Written by Audrey Niffeneggar and having now been made into a film starring Rachel McAdams and Eric Bana, The Time Traveler’s Wife is magnificent book that I think contains the most amazing romantic story of all time. It’s completely original and will have you flipping through its pages at amazing speeds, dying to know what happens next. A balanced story of love, drama, complications, and loss, The Time Traveler’s Wife is one of my favourites and, since reading it, I have been on the lookout for more of Audrey Niffeneggar’s works. The excitement that ensued when I discovered Her Fearful Symmetry, another Niffeneggar book about twins, cannot be described. It’s original stories like these that create a love of writers and you’re eager to grab any other works that they’ve done to see what other ideas they can come up with.
The power of Audrey’s books comes in the in the form of her completely original story ideas and her ability to make the abnormal and strange seem almost commonplace. The thrills and emotions and complications that make the book so captivating and impossible to put down evolve naturally and that is because Audrey has come up with a simple but strange story idea and these characters that are strong enough to hold their own. This book is a fantastic book!
This is the extraordinary love story of Clare and Henry who met when Clare was six and Henry thirty-six, and were married when Clare was twenty-two and Henry thirty. It’s impossible but true, as Henry suffers from a remarkably rare condition where his genetic clock spontaneously resets and pulls him suddenly into his past and future.
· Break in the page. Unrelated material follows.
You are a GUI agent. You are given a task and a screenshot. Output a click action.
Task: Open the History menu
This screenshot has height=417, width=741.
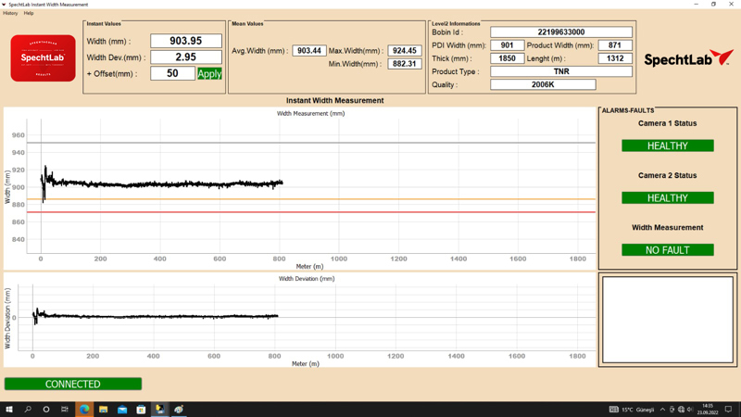click(10, 13)
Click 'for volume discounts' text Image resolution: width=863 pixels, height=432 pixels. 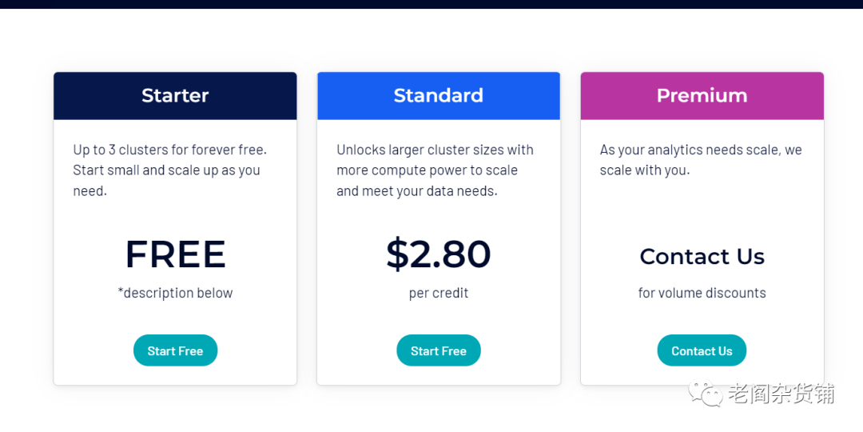tap(702, 293)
In the face of this force that neither can be prevented or controlled, Henry and Clare do the best they can to lead normal lives, but with a time traveller for a husband, it was always going to prove to be a struggle.
Aside from the obvious time travelling complication, the story is remarkably simple and one that everyone, couples in particular, can relate to. The characters are your carbon copies of everyday people and lovers and although sometimes their dramas do not seem all that engaging, the way Audrey writes them makes them real hotspots of emotional turmoil and adversity.
The book is written in the first person from both the perspectives of Henry and Clare, which makes the love story all the more real and intricate and emotionally substantial. There is such a strength in the way Audrey writes when she’s writing for Clare and Henry that it is almost like having a heartfelt conversation with your closest friend, and not just reading a book.
Audrey’s style of writing and format of the book is very reflective of its characters, in particular that of Henry, as it spontaneously jumps from time to different time, character to different character. On one page we are reading about Clare meeting Henry in the present, when she knows him but he does not know her and the next, we are reading about how they first met when Clare was six and Henry thirty-six. It’s very jagged, very wonky, but once you get used to the spontaneity of it, it becomes second nature to be reading in the present and then suddenly reading in the past.
The one thing I found tricky was the becoming familiar with all the different dates. Some dates are revisited and it becomes important for you to remember them; remembering dates, for me, is not a strong point. You pick up the gist of what’s going on at any rate.
Filled with strong characters, drama, time travel, empowering romance, emotional turmoil, and a nice touch of comedy, The Time Traveler’s Wife is a magnificent book that, once you’ve picked it up, you simply cannot put down.